All the morning with Mr. Berkenshaw, and after him Mr. Moore in discourse of business, and in the afternoon by coach by invitacon to my uncle Fenner’s, where I found his new wife, a pitiful, old, ugly, illbred woman in a hatt, a midwife. Here were many of his, and as many of her relations, sorry, mean people; and after choosing our gloves, we all went over to the Three Crane Tavern, and though the best room in the house, in such a narrow dogg-hole we were crammed, and I believe we were near forty, that it made me loathe my company and victuals; and a sorry poor dinner it was too.

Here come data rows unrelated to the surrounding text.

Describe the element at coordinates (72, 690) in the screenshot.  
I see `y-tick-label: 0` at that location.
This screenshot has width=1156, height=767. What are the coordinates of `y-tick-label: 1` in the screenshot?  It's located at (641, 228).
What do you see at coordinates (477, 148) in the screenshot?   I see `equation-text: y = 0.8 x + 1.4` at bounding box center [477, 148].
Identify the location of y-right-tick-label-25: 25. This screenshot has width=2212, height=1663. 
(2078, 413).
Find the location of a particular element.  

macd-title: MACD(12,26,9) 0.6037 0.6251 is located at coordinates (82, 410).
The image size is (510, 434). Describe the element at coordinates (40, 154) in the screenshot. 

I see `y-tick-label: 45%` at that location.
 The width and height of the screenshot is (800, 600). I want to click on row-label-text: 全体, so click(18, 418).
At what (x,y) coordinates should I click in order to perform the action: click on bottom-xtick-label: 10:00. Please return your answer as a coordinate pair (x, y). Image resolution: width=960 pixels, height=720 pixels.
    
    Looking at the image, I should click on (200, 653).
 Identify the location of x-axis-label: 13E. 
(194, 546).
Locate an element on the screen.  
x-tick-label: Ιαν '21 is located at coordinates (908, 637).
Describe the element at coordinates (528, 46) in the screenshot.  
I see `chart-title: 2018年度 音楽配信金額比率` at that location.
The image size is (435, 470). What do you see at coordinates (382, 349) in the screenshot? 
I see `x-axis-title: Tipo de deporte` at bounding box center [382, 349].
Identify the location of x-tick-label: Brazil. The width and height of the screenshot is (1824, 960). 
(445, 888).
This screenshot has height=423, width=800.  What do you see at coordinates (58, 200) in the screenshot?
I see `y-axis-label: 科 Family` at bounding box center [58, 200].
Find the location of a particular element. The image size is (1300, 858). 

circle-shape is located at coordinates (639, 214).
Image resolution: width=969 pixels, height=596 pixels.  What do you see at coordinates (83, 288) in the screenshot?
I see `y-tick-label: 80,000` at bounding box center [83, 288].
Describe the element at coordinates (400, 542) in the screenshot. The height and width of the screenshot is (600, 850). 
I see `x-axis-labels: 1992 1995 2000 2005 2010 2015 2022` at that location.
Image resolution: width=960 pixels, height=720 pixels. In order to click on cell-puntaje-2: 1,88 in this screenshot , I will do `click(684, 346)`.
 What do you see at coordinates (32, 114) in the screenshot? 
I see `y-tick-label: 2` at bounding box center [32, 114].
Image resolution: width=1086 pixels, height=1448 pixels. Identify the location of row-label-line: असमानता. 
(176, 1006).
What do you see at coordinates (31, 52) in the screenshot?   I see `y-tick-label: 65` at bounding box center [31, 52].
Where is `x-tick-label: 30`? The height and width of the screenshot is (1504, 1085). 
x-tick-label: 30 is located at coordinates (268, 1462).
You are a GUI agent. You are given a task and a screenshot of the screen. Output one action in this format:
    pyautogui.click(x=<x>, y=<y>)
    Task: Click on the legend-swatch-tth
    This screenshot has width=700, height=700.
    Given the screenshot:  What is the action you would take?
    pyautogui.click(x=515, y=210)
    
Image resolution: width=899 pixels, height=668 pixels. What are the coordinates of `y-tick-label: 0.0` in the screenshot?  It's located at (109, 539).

After dinner, I took aside the two Joyce’s, and took occasion to thank them for their kind thoughts for a wife for Tom: but that considering the possibility there is of my having no child, and what then I shall be able to leave him, I do think he may expect in that respect a wife with more money, and so desired them to think no more of it. Now the jest was Anthony mistakes and thinks that I did all this while encourage him (from my thoughts of favour to Tom) to pursue the match till Will Joyce tells him that he was mistaken. But how he takes it I know not, but I endeavoured to tell it him in the most respectful way that I could.
This done with my wife by coach to my aunt Wight’s, where I left her, and I to the office, and that being done to her again, and sat playing at cards after supper till 12 at night, and so by moonshine home and to bed.

my ugly dog—
having no child, I shall leave him
all this moon


Erasure haiku derived from The Diary of Samuel Pepys, Thursday 23 January 1661/62.